Baisa, que era una palabra muy usada en los años cincuenta y que uno relacionaba con el lenguaje propio de Tepito (tal vez por "Pepe el Toro"), Trejo nos informa que viene del sánscrito, que pasa al indostaní, y de allí al caló gitano; y uno recuerda aquella canción calificada de “ritmo tropical” “Cuidado con la mano”, que derivaba a “cómo la diría un francés” (cuidadé, cuidadé con la mané; cuidadín, cuidadín con la maní, en italiano), y en Tepito, "Cuidado, cuidado con la baisa, ¿no?", y los intérpretes que pensaban que era de lo más vulgar. Company Company sólo dice que es supranacional, pero no insinúa siquiera qué tan remoto es el término.

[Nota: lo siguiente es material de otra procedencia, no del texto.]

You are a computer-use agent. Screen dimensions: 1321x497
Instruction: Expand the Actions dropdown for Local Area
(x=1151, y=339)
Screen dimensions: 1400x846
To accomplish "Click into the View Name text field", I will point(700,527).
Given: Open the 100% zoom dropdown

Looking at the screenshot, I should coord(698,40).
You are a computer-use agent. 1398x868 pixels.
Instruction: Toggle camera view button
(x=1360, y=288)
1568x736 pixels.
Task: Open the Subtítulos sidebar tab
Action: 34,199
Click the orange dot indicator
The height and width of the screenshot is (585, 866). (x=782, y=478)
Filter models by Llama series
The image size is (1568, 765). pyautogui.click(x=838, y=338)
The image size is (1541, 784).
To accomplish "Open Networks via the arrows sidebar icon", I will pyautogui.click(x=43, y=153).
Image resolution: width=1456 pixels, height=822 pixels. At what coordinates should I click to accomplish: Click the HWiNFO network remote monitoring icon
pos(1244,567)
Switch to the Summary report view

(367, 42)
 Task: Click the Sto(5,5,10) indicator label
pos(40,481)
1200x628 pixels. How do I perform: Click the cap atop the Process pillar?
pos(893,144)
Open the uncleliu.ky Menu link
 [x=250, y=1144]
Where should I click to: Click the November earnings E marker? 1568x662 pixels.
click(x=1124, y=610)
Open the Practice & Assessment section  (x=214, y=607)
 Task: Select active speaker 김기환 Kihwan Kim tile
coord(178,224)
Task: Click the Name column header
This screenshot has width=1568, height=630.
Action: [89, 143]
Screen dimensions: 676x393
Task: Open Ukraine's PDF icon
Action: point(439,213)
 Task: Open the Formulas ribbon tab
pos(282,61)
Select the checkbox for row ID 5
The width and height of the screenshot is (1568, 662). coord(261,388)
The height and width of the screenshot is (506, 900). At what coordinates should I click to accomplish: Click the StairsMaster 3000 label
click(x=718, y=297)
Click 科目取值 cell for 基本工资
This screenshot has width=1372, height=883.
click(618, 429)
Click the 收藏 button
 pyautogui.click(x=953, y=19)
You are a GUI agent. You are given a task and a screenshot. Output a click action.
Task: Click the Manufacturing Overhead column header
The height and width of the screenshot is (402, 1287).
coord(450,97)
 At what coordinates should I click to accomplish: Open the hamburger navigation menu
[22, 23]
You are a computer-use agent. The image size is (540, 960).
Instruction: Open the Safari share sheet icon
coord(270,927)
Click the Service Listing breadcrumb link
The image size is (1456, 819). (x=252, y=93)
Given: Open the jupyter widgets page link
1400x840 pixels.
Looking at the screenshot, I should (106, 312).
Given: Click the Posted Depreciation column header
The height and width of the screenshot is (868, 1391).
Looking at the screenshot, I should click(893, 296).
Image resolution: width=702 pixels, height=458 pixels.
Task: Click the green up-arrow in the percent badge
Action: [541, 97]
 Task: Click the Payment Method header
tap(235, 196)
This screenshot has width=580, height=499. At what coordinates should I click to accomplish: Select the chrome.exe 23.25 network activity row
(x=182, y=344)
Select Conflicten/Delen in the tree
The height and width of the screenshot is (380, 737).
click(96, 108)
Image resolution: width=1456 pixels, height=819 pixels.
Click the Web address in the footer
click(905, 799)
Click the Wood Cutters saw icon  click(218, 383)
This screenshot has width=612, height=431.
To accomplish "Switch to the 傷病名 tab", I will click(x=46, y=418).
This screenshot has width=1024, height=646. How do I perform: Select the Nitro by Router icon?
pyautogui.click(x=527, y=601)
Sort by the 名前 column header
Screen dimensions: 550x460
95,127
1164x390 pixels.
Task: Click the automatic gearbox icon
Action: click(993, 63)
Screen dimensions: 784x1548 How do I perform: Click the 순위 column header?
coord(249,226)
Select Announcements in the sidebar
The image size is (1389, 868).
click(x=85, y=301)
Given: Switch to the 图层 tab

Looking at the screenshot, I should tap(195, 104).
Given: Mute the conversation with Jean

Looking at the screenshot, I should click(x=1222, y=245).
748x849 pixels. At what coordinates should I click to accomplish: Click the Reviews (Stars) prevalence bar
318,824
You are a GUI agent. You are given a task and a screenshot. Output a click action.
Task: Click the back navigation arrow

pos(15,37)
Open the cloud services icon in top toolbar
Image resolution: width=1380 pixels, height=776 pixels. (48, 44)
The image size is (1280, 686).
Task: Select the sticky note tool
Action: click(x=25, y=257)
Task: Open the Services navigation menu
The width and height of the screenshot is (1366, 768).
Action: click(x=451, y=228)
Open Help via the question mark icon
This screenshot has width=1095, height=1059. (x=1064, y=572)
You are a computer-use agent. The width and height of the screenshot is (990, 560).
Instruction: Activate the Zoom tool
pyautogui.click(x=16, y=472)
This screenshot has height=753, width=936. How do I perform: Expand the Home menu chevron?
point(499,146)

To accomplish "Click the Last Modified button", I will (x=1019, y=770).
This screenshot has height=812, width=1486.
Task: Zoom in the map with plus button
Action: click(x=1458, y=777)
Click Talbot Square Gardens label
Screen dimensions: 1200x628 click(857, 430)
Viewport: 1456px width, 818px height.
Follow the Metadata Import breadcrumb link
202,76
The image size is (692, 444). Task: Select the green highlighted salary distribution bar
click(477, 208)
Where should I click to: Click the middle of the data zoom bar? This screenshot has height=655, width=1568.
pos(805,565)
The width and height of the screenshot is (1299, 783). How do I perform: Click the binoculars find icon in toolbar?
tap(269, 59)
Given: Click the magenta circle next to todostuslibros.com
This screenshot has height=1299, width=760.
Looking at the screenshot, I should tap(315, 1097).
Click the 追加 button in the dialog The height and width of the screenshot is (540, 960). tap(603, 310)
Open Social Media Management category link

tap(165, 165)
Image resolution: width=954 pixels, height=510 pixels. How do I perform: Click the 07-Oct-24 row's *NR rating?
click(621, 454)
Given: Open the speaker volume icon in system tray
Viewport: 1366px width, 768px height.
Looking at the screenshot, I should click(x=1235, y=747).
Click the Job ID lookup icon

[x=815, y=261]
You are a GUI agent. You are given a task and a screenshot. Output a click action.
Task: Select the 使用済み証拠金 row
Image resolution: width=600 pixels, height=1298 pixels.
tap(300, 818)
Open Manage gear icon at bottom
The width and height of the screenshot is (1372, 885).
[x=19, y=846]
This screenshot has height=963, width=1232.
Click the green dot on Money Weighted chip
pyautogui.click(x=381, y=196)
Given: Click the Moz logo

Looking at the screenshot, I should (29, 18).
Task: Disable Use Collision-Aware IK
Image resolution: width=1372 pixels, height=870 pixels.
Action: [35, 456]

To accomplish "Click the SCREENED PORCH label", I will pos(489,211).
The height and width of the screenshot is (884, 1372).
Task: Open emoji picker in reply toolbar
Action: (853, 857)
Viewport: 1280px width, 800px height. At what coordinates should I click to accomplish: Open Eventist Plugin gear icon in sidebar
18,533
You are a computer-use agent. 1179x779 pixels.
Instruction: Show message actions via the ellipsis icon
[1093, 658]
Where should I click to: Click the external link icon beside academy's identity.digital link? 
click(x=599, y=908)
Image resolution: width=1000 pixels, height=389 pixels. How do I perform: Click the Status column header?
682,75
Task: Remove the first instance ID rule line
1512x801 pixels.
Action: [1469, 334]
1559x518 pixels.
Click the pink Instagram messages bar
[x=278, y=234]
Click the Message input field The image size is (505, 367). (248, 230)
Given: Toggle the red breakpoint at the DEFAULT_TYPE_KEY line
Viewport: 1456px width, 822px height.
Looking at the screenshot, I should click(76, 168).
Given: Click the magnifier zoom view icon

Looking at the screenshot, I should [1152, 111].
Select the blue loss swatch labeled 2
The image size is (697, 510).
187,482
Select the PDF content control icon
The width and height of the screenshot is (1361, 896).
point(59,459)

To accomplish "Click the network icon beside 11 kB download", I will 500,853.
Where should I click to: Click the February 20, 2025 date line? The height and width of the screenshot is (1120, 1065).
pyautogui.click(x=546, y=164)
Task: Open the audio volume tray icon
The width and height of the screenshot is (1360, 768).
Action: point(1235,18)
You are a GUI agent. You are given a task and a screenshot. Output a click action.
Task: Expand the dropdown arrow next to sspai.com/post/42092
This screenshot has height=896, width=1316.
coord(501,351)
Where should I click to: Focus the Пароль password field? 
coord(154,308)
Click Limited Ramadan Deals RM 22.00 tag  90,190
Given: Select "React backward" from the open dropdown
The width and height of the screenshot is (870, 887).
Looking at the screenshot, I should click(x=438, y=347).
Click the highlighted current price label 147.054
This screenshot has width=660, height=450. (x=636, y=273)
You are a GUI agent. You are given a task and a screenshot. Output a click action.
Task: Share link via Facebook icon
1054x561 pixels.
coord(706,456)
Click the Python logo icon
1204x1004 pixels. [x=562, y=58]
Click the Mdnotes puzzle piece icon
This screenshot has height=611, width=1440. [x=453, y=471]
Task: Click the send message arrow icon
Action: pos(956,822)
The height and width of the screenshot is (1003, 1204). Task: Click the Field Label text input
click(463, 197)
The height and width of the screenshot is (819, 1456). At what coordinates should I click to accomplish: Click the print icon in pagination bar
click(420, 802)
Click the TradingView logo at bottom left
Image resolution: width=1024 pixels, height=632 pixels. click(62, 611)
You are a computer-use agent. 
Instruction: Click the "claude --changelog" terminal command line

Trejo, muy metódico, explica los orígenes del léxico acumulado por las alteraciones fonéticas, las formas de representación sensibles (onomatopeyas, automatismos, paronomasias, seudoetimologías), las formas de representación sugestivas (metáforas), personificaciones, neologismos, arcaísmos, extranjerismos, designaciones de origen desconocido y la fraseología; método muy rico para los temas tan poco variados: robo, contienda, autoridad, penitenciaría, gente, partes del cuerpo, vestuario, vida erótica, necesidades físicas, comunicación, evasión y observación, dinero, cantidad y tiempo, partes de la oración y calificativos, más una mínima miscelánea, que con todo y bibliografía apenas rebasa las 200 páginas, pero harto divertidas. En la larga introducción (perdón) lamenta que el folclor mexicano haya sido tan poco receptivo del lenguaje del hampa, como sí lo fue el tango. Como es obvio, Trejo no había leído ni Gazapo ni De perfil ni Cambio de piel, donde hay ejemplos de que sí lo había adoptado, aunque en mínima parte; y desde luego no habían llegado Jaime López ni Rockdrigo, que sí entendieron la posibilidad de escribir canciones en caló; por cierto, Jaime López tiene un verso que intrigó a los escuchas: “ella empacó su bisté, con todo y refrigerador”; bistec es darse un beso de lengua, según el Diccionario del argot español, del que hablaremos en la próxima.

*Esta observación me la regaló un escritor de gran altura, pero como es muy amigo de algunos académicos, "mejor no les doy su nombre"**
**Frase de José Alfredo Jiménez de "El mala estrella".